CONTRAINDICACIONES. Hemorragia reciente, traumatismo o cirugía (incluida la extracción dental), defectos de la coagulación, diátesis hemorrágica, disección de aorta, coma, antecedentes de enfermedad cerebrovascular, sobre todo episodios recientes o con discapacidad residual, síntomas recientes de posible ulceración péptica, hemorragia vaginal intensa, hipertensión grave, enfermedad pulmonar activa con cavitación, pancreatitis aguda, hepatopatía grave, varices esofágicas; además, en el caso de estreptoquinasa, reacciones alérgicas previas a la estreptoquinasa o a la anistreplasa (ya se ha retirado del mercado).

La persistencia prolongada de anticuerpos contra la estreptoquinasa y la anistreplasa (ya retirada) puede mermar la eficacia del tratamiento posterior, por lo que no debe repetirse la administración de estreptoquinasa pasados 4 días desde su administración inicial o de la anistreplasa. Pueden aparecer anticuerpos tras el uso tópico de la estreptoquinasa en heridas.

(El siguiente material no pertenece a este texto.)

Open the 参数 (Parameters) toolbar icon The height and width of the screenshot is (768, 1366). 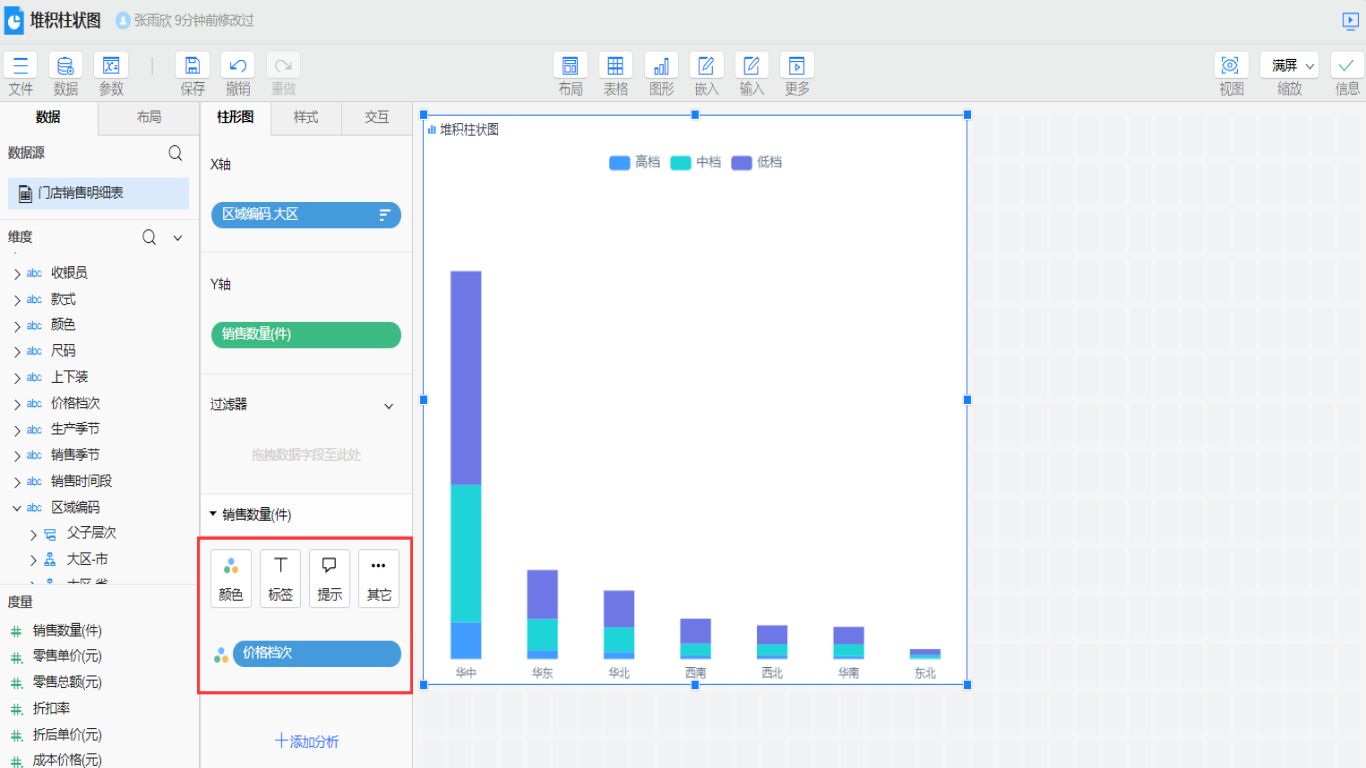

EFECTOS ADVERSOS. Los efectos adversos de los trombolíticos consisten sobre todo en náuseas, vómitos y hemorragia. Cuando se utilicen trombolíticos en el infarto de miocardio, pueden aparecer arritmias por reperfusión. También puede aparecer hipotensión, que suele controlarse elevando las extremidades inferiores, reduciendo la velocidad de perfusión o suspendiéndola de forma pasajera. Se ha descrito dolor de espalda. La hemorragia suele limitarse al lugar de inyección, aunque pueden aparecer hemorragias intracerebrales o en otras localizaciones. La hemorragia grave obliga a retirar el trombolítico y puede exigir la administración de factores de la coagulación y fármacos antifibrinolíticos (aprotinina o ácido tranexámico). La estreptoquinasa puede ocasionar reacciones alérgicas (del tipo de erupción, rubefacción y uveítis) y se ha descrito anafilaxia (si desea conocer los detalles del tratamiento, v. Urgencias alérgicas, sección 3.4.3). Rara vez se ha notificado síndrome de Guillain-Barré tras el tratamiento con estreptoquinasa.